CitizenFour: Film Review
Cast: Edward Snowden, Glenn Greenwald
Director: Laura Poitras
Whistleblower, patriot, traitor, hero.
All of these have been levelled at the subject of the Oscar nominated documentary, CitizenFour, Edward Snowden.
Whether you believe the information or whether you back the theory that if there's nothing to hide then there's nothing to fear, there can be nothing more incendiary than the Edward Snowden revelations.
The disclosure that the Obama adminstration was deeper into invading personal privacy than was believed forms the basis of CitizenFour - and more specifically, the unspooling on screen of the instigator of the leaks, Edward Snowden.
Film-maker Laura Poitras has captured lightning in a bottle in some ways with this, her third doco about personal freedoms and reporting in post 9/11 America, as she manages to chronicle the real time unspooling of Snowden's claims and the releasing of them into the international conscience.
Central to CitizenFour is the eight day hotel siege in June 2013 when Snowden unleashed his claims anonymously via Glenn Greenwald and first stunned the incumbent adminstrations. You could be forgiven for thinking Snowden was some kind of Machievellan plotter lurking in the shadows, rubbing his hands in glee at the unveiling of such bombshells, but Poitras' doco is at pains to show the man as he is, with no histrionics and OTT editing in place to either canonise or demonise the man in any way shape or form.
In fact, the simple unveiling of facts (a lot of facts, almost too much for those not in the least bit au fait with the claims) is the basis of this calm doco, which simply follows events rather than shaping them or fuelling any kind of sentiment.
On that front, CitizenFour is an interesting piece, one which will lead to hyperbolic claims that it's one of the most important documentaries of our time, because of the subject matter.
It's perhaps more interesting that the film itself does little to reveal too much more of the man or those around him - the government is always a shady presence in the piece, seen to be acting off camera with malice aforethough and Snowden himself is a man caught up in a potential maelstrom that he's not fully considered the implications of.
Occasionally though, Poitras peppers her relatively dry piece with some personality and humour; Snowden himself types his password while cloaked under a veil (to prevent over-analysis and digital interpretation of keystrokes); equally, a series of fire alarm tests in the building provoke Snowden to unplug the phone. These could be the actions of a true paranoid man but with calm presentation, Poitras grounds Snowden in a humanity that's relatable and perhaps, sympathetic.

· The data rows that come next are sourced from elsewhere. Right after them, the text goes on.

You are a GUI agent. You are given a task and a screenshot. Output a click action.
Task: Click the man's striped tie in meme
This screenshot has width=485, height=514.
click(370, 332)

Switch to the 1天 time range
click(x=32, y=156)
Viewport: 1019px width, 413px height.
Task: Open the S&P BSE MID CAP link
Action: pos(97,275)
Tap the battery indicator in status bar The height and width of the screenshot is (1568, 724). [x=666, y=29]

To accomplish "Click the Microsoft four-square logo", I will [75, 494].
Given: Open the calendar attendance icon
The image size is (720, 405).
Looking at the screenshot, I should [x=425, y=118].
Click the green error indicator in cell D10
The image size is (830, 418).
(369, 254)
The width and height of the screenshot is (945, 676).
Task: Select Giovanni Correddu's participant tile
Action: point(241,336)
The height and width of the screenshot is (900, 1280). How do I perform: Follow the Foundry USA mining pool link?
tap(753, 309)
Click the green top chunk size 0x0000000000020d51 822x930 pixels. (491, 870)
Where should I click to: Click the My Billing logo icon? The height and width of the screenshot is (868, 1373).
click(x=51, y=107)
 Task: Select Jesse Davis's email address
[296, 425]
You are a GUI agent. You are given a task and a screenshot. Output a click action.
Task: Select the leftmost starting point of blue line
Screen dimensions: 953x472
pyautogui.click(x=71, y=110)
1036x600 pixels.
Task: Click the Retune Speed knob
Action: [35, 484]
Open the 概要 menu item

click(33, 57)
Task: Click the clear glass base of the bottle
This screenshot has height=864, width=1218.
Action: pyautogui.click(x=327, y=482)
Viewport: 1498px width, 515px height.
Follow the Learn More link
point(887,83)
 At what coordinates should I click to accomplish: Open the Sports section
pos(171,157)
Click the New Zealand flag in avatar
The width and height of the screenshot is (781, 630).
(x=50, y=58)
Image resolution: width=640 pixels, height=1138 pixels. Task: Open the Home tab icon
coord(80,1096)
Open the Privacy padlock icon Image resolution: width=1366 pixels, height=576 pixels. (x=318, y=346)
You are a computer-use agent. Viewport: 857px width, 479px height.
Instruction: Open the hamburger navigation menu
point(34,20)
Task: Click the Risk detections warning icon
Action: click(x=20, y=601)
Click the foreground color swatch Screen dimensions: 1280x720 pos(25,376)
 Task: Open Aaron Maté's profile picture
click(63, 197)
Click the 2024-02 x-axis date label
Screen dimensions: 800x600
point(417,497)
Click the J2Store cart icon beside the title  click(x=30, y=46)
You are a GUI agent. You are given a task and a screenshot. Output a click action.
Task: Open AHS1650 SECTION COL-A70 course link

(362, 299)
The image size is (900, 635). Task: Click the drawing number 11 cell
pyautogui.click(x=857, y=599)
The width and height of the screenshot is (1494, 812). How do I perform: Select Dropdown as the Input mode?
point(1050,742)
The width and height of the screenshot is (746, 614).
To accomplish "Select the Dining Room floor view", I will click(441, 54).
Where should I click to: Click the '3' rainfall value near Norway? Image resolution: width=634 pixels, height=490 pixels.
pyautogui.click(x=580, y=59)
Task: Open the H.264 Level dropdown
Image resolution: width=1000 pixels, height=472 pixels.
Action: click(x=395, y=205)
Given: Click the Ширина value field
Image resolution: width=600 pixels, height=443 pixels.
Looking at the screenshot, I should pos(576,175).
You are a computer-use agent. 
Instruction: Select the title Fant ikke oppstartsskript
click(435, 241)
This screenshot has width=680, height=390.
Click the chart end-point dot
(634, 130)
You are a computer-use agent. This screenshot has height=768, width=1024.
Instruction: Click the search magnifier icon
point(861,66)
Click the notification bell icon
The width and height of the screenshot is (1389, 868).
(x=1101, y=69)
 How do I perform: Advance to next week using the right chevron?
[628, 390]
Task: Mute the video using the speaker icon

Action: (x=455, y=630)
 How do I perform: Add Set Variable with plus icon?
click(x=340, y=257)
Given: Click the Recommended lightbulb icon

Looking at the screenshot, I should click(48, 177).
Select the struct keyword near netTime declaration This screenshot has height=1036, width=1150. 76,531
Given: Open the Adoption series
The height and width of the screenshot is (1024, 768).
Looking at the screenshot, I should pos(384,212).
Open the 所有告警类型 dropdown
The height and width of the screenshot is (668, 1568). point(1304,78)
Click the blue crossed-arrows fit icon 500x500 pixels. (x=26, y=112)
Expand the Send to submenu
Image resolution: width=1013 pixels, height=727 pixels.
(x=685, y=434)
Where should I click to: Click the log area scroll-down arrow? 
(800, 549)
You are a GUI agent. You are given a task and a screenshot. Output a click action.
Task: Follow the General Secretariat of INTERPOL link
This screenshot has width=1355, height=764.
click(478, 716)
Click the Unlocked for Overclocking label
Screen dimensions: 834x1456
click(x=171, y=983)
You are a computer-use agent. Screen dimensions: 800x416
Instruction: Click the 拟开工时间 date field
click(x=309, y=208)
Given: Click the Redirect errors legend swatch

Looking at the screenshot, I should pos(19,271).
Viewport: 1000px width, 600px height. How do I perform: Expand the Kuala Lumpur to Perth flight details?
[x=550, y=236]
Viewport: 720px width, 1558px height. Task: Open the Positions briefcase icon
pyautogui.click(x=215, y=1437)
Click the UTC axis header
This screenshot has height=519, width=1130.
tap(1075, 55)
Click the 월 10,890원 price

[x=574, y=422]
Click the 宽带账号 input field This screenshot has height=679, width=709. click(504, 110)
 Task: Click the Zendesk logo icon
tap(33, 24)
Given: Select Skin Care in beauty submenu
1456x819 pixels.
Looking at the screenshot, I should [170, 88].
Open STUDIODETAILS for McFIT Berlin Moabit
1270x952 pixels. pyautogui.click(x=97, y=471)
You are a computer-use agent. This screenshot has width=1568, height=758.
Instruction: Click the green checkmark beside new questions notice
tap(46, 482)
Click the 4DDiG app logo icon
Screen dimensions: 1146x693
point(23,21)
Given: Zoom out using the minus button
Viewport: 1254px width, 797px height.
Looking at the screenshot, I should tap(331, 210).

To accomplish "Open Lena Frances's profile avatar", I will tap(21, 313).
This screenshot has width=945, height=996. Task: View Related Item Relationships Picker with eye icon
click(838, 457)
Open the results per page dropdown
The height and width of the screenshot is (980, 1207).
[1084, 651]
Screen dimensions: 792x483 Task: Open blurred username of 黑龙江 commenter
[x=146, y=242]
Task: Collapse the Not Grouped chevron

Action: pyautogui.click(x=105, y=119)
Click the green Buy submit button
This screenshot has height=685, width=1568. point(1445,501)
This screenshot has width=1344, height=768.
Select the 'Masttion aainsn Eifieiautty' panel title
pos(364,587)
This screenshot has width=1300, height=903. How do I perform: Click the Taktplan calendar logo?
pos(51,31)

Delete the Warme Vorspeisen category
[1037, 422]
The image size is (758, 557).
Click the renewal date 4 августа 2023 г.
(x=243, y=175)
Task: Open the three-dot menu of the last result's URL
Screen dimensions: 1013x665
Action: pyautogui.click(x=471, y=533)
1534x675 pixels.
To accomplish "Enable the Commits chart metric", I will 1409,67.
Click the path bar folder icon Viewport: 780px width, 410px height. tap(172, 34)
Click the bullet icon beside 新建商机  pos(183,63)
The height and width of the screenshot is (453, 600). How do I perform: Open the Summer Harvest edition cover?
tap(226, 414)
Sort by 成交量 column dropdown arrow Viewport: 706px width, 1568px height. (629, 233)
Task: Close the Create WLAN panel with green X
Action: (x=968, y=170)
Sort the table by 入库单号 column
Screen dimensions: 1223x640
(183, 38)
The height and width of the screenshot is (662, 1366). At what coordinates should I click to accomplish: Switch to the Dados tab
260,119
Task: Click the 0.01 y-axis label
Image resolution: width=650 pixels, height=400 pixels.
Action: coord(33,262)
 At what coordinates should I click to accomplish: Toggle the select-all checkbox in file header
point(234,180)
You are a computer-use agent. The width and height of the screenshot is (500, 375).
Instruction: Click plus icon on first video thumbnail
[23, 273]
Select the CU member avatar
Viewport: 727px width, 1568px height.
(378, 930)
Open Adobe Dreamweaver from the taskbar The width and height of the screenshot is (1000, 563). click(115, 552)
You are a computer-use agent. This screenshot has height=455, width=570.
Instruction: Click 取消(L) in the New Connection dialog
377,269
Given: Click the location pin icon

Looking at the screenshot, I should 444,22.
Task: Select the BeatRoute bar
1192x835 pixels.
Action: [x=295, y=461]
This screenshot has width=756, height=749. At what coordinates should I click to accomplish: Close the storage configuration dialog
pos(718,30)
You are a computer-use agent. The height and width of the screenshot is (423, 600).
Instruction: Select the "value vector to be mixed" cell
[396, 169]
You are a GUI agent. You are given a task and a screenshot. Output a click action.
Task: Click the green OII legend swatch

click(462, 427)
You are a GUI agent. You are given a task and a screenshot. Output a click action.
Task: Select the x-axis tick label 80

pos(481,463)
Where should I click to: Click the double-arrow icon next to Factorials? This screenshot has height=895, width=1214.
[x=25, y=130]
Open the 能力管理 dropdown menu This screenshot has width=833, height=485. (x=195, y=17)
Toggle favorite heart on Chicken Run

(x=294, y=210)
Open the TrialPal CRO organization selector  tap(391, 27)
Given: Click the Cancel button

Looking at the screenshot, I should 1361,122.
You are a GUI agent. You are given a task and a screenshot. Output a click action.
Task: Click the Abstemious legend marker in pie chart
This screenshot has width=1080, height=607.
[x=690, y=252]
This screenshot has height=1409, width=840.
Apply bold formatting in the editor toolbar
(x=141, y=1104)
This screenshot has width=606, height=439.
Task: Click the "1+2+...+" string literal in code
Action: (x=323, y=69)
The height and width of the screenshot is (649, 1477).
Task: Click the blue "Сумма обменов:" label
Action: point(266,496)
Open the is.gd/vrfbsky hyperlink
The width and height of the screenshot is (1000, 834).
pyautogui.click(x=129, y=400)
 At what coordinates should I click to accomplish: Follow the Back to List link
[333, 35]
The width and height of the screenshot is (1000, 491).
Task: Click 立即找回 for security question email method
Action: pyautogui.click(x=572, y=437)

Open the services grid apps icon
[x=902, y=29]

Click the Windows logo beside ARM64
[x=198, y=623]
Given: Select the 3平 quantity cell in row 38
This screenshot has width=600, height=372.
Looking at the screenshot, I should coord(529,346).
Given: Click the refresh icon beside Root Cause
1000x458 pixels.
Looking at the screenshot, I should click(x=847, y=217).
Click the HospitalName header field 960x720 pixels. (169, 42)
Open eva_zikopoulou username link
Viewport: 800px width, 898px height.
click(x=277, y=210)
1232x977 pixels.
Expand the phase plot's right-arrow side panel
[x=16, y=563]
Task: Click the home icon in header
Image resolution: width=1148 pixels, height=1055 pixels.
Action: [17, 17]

Claims at the end that POTUS is possibly implicated by a new source hang without any follow up (a frustrating symptomatic fact of this doco is that it doesn't reward the casual viewer at all); it's technically well put together, relatively focussed on the global implications of the bombshells, but fails to fully follow up anything; in that way, CitizenFour feels a like a "Day in the life of" piece, which gives you the context of what transpires and why it's happening but with a cold detachedness that's distinctly obvious throughout - even though Snowden's reasoning for not being the story are valid in the context, to make him the subject of the doco and not fully explore that isn't totally seizing on what's available.
While CitizenFour is likely to take the Best documentary category at the Oscars this year, it feels like the documentary adheres very strictly to the codes of its genre which is to its detriment; there's little other than a documenting of facts which makes this feel a little too aloof to be the incendiary bombshell it clearly wants to be.